There are no signs that anything is on the immediate horizon, but they can’t resist fixating on the record amount of cash piling up at Buffett’s Berkshire Hathaway Inc. -- conceivably enough to manage a transaction with a 12-figure price tag. That would put a takeover of, say, Nike Inc. or Costco Wholesale Corp. in range, to cite examples of companies that might appeal to Buffett’s tastes.

“A $100 billion deal seems possible” given the cash on hand, said Richard Cook, an investment manager in Birmingham, Alabama, whose fund holds Berkshire shares.


It’s a tantalizing proposition as thousands of investors prepare to gather this weekend for the company’s annual meeting in Omaha, Nebraska. Even at 86, Buffett is eager to show his fans that he’s far from done building his empire -- and that he can top his largest takeover, the $34 billion purchase of railroad Burlington Northern Santa Fe in 2010.

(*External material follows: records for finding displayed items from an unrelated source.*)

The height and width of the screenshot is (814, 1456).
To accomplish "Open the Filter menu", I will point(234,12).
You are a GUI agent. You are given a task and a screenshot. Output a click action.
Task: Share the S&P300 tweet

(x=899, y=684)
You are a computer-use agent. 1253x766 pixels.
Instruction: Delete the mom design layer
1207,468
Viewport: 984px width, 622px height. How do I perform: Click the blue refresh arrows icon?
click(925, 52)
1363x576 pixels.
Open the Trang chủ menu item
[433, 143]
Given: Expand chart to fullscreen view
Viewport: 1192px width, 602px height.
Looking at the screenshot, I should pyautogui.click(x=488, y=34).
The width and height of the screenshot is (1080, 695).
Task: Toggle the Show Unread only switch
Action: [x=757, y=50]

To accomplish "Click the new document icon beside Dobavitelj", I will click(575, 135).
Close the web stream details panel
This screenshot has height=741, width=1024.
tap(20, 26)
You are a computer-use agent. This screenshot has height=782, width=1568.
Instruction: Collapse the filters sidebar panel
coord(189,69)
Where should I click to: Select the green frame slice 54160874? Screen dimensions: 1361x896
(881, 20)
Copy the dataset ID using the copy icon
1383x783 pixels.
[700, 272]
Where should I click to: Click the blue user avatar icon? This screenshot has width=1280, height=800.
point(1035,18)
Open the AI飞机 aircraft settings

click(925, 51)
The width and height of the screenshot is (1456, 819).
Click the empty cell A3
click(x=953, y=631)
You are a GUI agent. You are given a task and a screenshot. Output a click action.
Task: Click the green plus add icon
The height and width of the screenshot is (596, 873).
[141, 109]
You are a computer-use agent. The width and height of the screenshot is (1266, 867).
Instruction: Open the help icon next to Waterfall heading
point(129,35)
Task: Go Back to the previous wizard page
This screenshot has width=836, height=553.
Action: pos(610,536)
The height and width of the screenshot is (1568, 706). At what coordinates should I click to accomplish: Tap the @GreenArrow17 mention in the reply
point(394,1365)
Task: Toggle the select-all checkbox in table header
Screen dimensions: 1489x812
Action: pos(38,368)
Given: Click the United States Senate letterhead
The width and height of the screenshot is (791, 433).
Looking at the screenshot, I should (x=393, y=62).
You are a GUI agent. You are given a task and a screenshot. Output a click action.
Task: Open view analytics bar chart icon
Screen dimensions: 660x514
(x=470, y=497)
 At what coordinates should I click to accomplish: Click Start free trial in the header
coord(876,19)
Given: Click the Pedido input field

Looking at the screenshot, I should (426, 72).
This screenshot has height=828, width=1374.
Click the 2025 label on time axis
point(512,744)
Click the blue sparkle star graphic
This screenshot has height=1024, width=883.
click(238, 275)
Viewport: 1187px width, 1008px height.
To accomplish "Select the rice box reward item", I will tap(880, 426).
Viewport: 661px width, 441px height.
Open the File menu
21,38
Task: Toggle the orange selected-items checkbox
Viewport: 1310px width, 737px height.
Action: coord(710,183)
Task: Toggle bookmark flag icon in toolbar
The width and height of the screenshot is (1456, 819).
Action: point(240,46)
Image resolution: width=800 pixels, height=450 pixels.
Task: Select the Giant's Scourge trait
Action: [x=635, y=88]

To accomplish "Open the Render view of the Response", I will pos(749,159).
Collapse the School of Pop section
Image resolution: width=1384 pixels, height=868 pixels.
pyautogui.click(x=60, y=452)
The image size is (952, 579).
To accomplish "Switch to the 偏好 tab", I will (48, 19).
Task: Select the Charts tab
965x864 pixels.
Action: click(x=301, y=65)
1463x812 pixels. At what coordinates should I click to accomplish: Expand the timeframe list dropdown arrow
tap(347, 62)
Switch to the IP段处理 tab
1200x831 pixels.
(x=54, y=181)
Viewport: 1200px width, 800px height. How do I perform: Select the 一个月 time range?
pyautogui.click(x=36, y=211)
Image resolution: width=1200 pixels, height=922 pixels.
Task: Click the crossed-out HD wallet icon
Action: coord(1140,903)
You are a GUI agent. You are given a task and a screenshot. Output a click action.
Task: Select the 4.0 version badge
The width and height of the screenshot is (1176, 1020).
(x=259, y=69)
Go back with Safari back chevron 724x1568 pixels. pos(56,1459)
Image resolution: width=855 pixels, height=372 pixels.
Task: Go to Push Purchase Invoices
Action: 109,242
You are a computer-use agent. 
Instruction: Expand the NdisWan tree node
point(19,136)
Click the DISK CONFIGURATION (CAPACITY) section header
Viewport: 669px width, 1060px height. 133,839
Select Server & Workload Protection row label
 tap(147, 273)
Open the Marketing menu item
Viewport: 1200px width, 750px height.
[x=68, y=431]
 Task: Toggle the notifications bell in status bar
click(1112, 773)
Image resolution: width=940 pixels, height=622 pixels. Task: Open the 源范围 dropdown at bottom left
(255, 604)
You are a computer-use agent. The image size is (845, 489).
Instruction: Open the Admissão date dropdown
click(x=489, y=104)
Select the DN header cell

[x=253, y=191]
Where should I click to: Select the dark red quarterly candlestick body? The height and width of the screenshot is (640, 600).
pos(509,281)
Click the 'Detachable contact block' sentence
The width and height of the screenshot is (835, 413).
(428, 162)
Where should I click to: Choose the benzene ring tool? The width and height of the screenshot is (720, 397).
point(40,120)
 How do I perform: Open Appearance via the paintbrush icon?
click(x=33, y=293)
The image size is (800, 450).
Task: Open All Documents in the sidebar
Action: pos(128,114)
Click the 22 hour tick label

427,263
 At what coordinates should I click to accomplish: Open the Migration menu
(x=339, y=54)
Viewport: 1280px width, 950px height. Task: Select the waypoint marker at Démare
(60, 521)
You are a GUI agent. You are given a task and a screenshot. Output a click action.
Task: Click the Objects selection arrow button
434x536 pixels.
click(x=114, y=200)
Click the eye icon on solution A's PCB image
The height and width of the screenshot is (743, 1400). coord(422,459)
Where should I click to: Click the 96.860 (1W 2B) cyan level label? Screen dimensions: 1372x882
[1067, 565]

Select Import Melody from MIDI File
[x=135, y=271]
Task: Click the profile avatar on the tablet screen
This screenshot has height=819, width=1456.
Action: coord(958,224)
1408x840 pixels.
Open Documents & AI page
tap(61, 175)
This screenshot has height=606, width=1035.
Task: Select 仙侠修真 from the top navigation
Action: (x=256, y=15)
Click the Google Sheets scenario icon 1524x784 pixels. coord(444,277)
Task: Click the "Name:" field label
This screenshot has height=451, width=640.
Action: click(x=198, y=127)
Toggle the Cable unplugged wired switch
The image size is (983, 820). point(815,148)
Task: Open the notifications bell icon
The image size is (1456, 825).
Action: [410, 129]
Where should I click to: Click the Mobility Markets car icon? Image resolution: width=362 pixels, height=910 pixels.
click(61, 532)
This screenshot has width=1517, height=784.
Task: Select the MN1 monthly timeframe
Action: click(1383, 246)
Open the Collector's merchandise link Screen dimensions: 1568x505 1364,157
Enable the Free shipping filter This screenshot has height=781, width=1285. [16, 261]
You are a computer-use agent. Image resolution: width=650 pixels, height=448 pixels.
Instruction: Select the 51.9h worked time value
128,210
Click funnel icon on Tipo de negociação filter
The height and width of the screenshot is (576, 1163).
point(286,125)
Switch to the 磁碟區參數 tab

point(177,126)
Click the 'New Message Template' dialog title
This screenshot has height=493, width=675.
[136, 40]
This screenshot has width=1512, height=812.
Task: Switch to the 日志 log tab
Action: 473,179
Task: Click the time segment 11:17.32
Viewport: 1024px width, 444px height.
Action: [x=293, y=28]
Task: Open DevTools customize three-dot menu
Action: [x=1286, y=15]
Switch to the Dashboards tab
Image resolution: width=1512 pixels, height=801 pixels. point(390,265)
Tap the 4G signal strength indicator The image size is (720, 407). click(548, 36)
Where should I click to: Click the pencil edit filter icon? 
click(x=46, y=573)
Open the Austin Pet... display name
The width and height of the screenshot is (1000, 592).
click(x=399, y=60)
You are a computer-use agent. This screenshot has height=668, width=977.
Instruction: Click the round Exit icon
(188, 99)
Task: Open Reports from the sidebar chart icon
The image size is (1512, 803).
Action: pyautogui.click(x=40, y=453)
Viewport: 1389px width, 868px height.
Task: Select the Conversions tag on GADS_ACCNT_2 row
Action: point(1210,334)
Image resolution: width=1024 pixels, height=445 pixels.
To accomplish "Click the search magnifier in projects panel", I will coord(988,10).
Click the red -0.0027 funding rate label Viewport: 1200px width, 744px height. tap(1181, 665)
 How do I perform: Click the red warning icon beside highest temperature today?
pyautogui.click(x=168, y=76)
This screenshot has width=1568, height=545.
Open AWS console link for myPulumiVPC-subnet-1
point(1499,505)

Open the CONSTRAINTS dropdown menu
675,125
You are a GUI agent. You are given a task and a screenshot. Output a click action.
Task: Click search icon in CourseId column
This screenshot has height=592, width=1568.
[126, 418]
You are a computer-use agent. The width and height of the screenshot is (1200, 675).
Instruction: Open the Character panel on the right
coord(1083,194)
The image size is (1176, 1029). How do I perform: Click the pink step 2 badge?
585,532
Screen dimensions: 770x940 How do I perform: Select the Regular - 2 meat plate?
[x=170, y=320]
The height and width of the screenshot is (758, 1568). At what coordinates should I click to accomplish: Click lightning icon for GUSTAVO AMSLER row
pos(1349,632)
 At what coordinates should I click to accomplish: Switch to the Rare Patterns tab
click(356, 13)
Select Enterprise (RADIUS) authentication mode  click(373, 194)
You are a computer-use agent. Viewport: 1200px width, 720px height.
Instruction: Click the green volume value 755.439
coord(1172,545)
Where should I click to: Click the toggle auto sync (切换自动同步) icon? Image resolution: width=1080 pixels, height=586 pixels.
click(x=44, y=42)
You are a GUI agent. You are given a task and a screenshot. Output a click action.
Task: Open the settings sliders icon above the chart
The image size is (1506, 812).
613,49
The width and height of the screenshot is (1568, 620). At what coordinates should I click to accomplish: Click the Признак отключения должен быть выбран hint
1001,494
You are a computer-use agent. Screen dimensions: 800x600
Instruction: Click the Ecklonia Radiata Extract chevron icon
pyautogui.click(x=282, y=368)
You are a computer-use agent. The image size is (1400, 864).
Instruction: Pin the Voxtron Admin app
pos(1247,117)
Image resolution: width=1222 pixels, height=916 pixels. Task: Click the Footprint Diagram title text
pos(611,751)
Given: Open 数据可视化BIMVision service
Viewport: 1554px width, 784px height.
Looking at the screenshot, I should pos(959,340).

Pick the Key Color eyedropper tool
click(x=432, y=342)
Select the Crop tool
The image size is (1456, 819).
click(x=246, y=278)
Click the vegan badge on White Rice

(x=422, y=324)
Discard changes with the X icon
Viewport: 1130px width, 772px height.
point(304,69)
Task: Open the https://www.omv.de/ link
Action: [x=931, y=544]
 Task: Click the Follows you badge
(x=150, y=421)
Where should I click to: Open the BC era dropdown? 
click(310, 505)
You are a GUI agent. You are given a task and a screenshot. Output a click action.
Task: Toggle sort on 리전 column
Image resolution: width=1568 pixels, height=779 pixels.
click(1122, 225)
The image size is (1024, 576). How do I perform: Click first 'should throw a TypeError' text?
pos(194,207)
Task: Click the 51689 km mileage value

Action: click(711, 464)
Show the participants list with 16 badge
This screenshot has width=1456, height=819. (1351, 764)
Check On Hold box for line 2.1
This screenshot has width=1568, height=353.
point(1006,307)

Most of all, Buffett wants to own companies with strong competitive advantages that have earnings he can predict far into the future. That’s why firms like Nike or Costco might theoretically appeal, assuming prices are attractive. To be sure, neither has indicated it’s actually for sale -- or that it would play along if a deep-pocketed buyer makes a bid.

Buffett certainly has the war chest to do so. At the end of December, Berkshire had $86.4 billion in cash, earning barely anything. That could balloon to $100 billion by mid-year as profits roll in from its dozens of subsidiaries, like auto insurer Geico and BNSF, said Jim Shanahan, an analyst at Edward Jones. And even though Buffett prefers to set aside at least $20 billion for a rainy day, it’s still “a lot of cash to be sitting on,” Shanahan said. Buffett didn’t immediately return a message seeking comment.

Investment Sales

The billionaire has plenty of other pockets to dig into, as well. He’s indicated he could sell portions of Berkshire’s stock portfolio to fund a deal. Some of those investments, including a $13 billion holding in International Business Machines Corp., could be liquidated without incurring much of a tax bill.

Then there’s debt. Buffett borrowed almost a third of the sum required for last year’s $33 billion deal for manufacturer Precision Castparts Corp. With interest rates so low, that could be a particularly attractive option.